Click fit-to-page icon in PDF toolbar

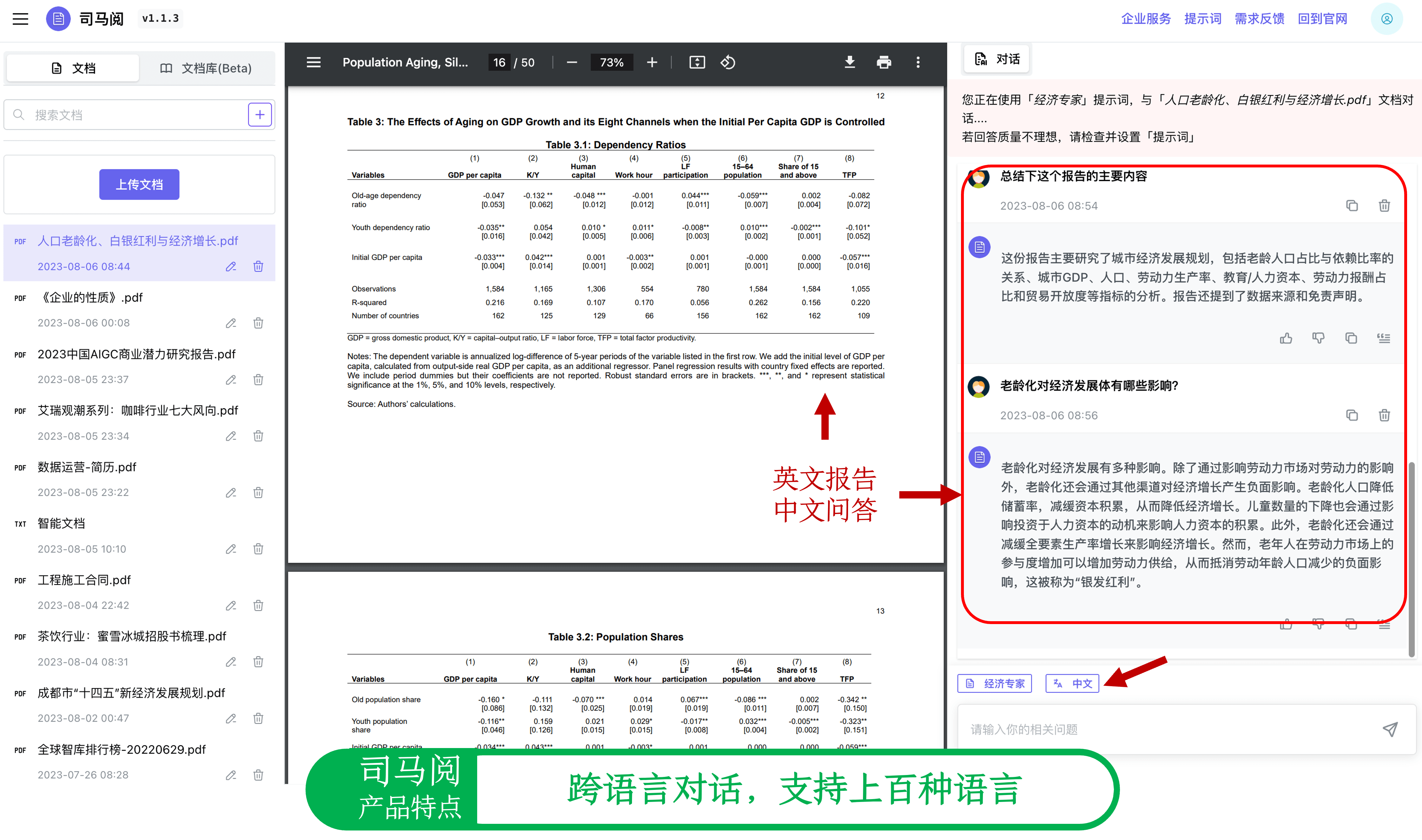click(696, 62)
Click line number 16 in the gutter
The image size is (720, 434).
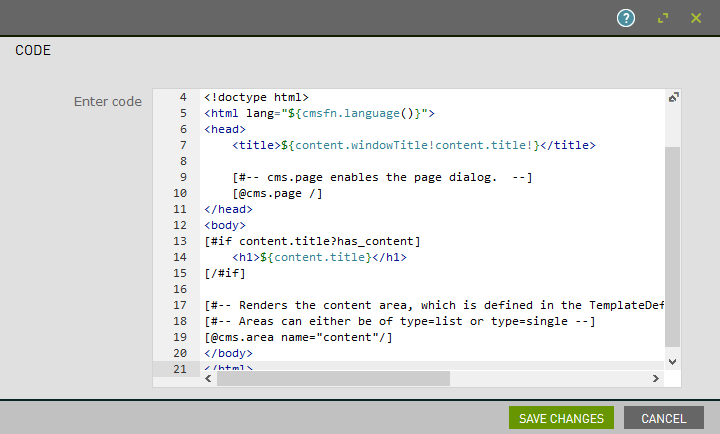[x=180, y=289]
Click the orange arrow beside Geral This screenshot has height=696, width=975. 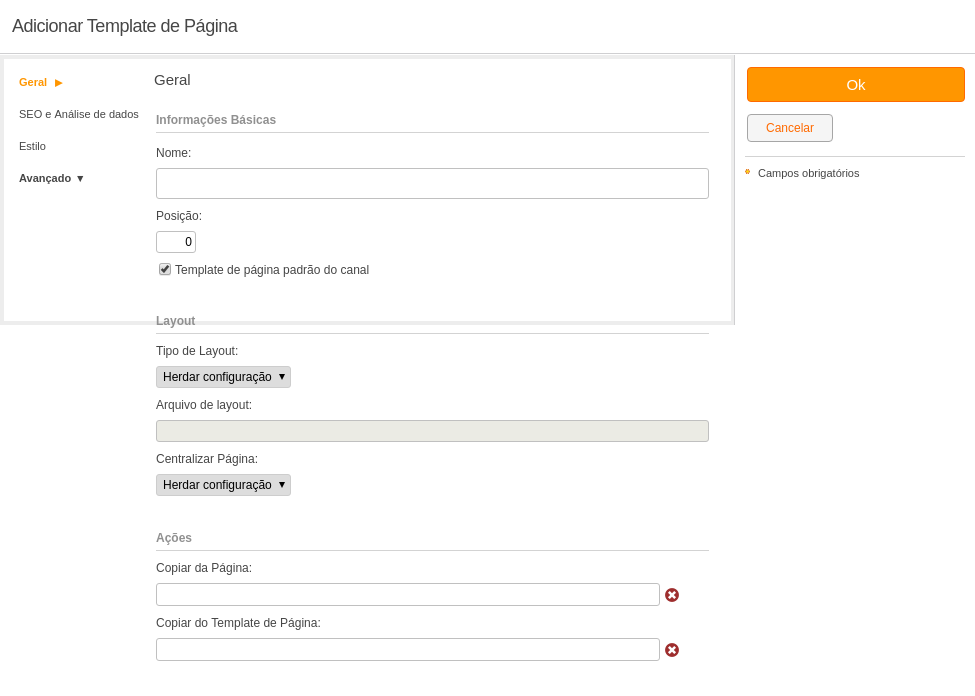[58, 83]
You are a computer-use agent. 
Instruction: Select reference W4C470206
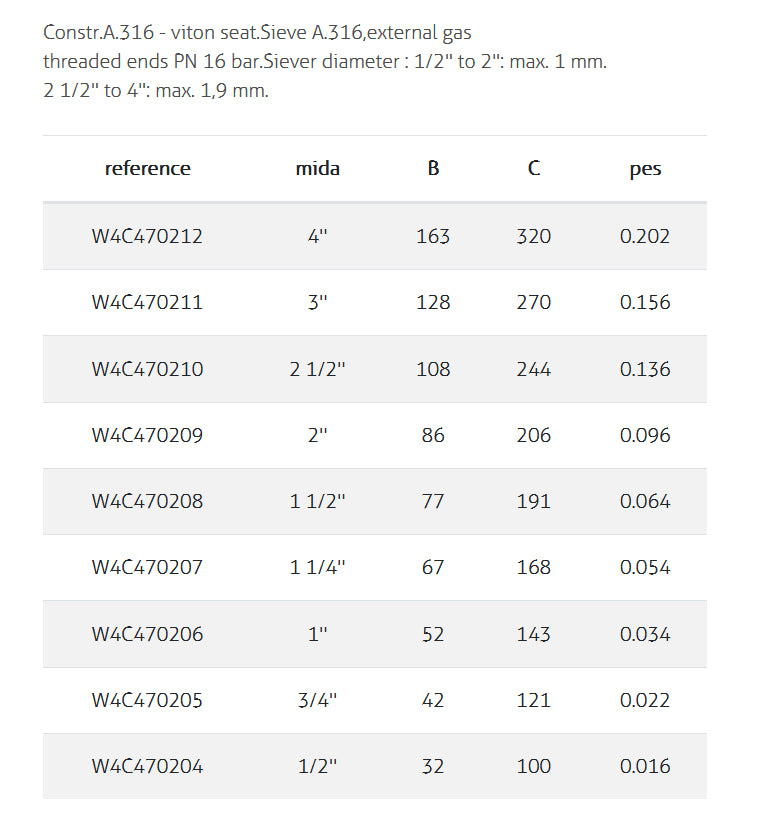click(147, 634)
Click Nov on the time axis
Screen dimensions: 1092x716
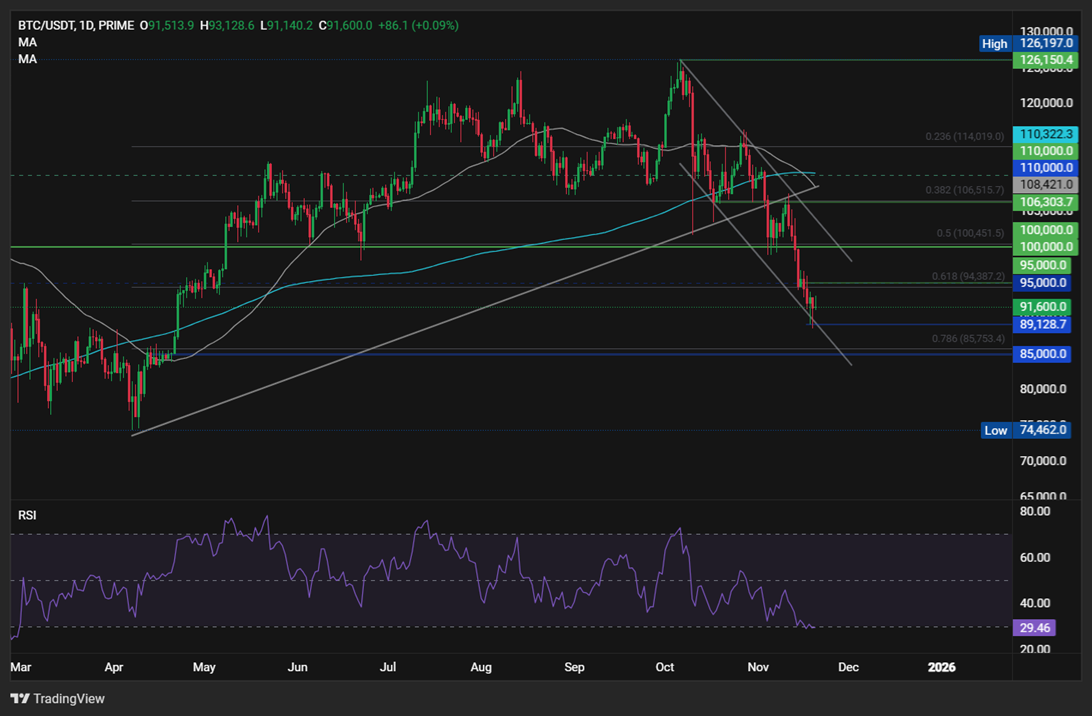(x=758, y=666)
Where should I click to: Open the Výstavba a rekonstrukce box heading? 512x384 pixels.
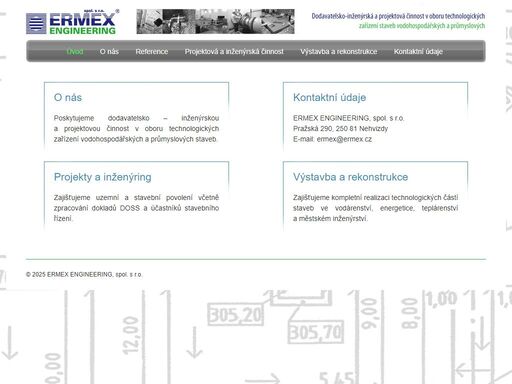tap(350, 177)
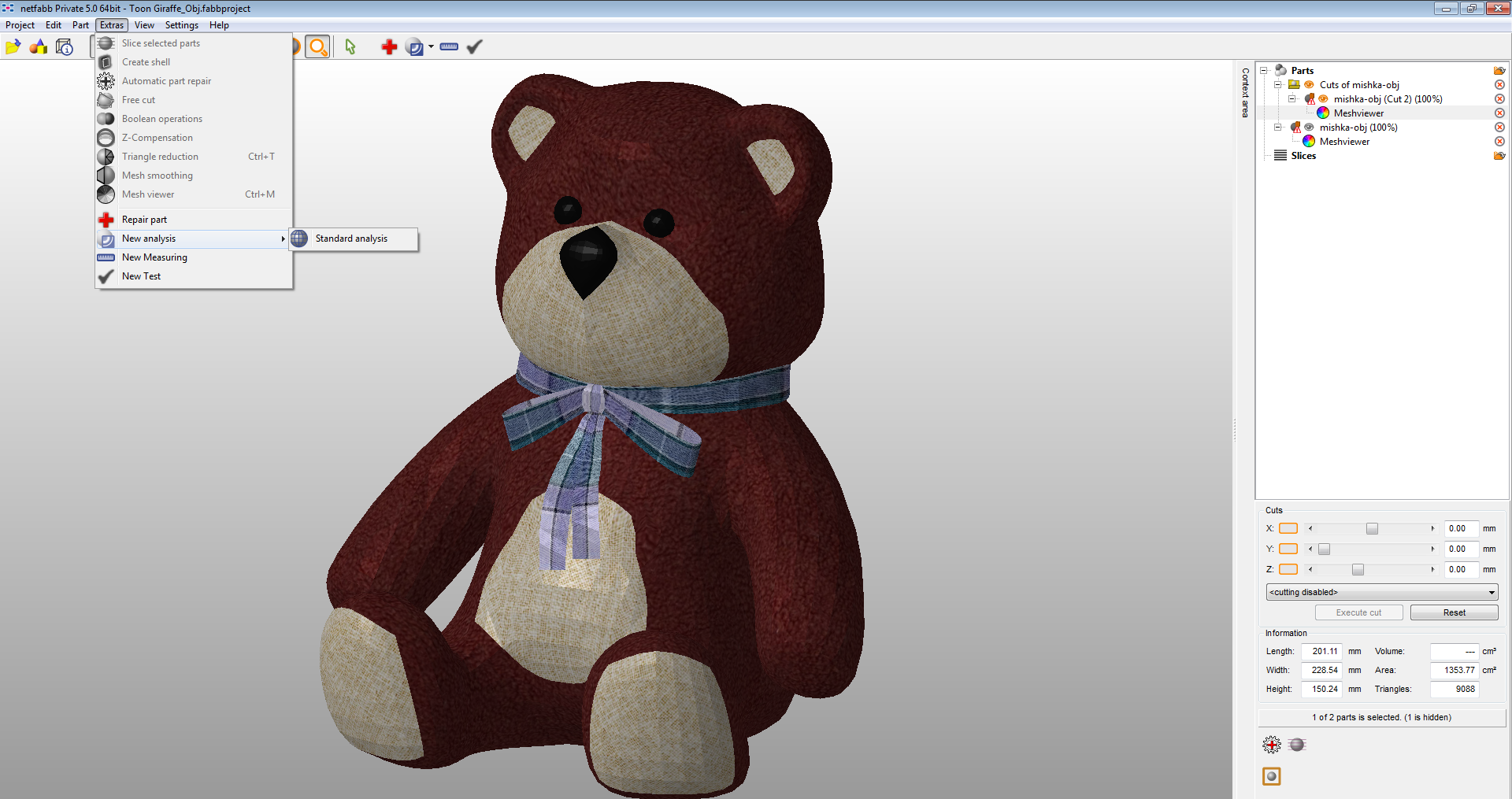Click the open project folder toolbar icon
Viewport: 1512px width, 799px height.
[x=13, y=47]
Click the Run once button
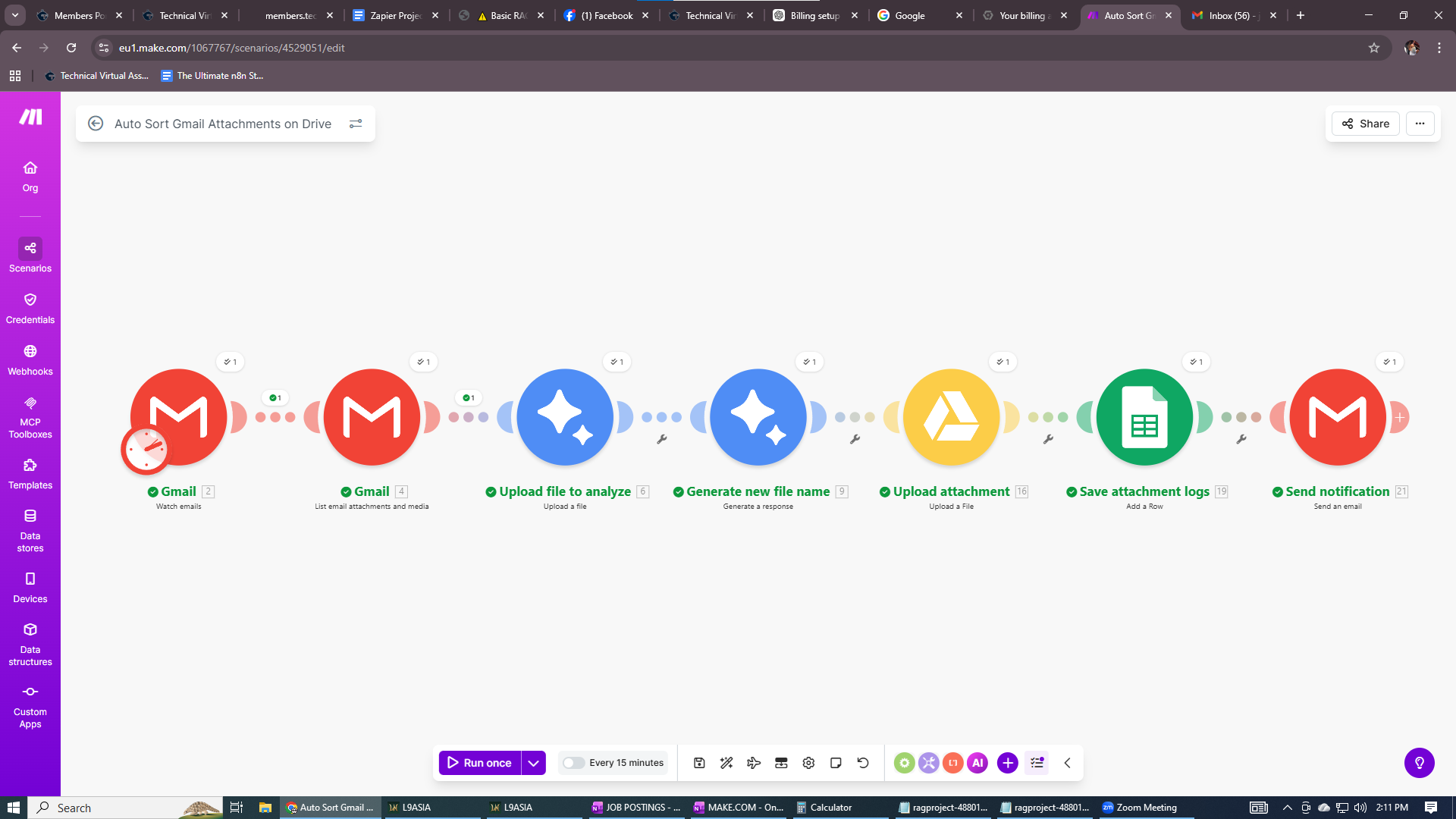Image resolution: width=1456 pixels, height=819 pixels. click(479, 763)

※

Convert the stretch of the material from the line containing "You are a computer-use agent." through the end into a Markdown table with the columns Row and Line, one numbered row per line. Skip blank lines and leave the pictures out.

| Row | Line |
|---|---|
| 1 | You are a computer-use agent.  |
| 2 | Instruction: Select reference W4C470206 |
| 3 | click(147, 634) |
| 4 | Click Nov on the time axis |
| 5 | Screen dimensions: 1092x716 |
| 6 | (x=758, y=666) |
| 7 | Where should I click to: Open the Výstavba a rekonstrukce box heading? 512x384 pixels. |
| 8 | tap(350, 177) |
| 9 | Click the open project folder toolbar icon |
| 10 | Viewport: 1512px width, 799px height. |
| 11 | [x=13, y=47] |
| 12 | Click the Run once button |
| 13 | Image resolution: width=1456 pixels, height=819 pixels. click(479, 763) |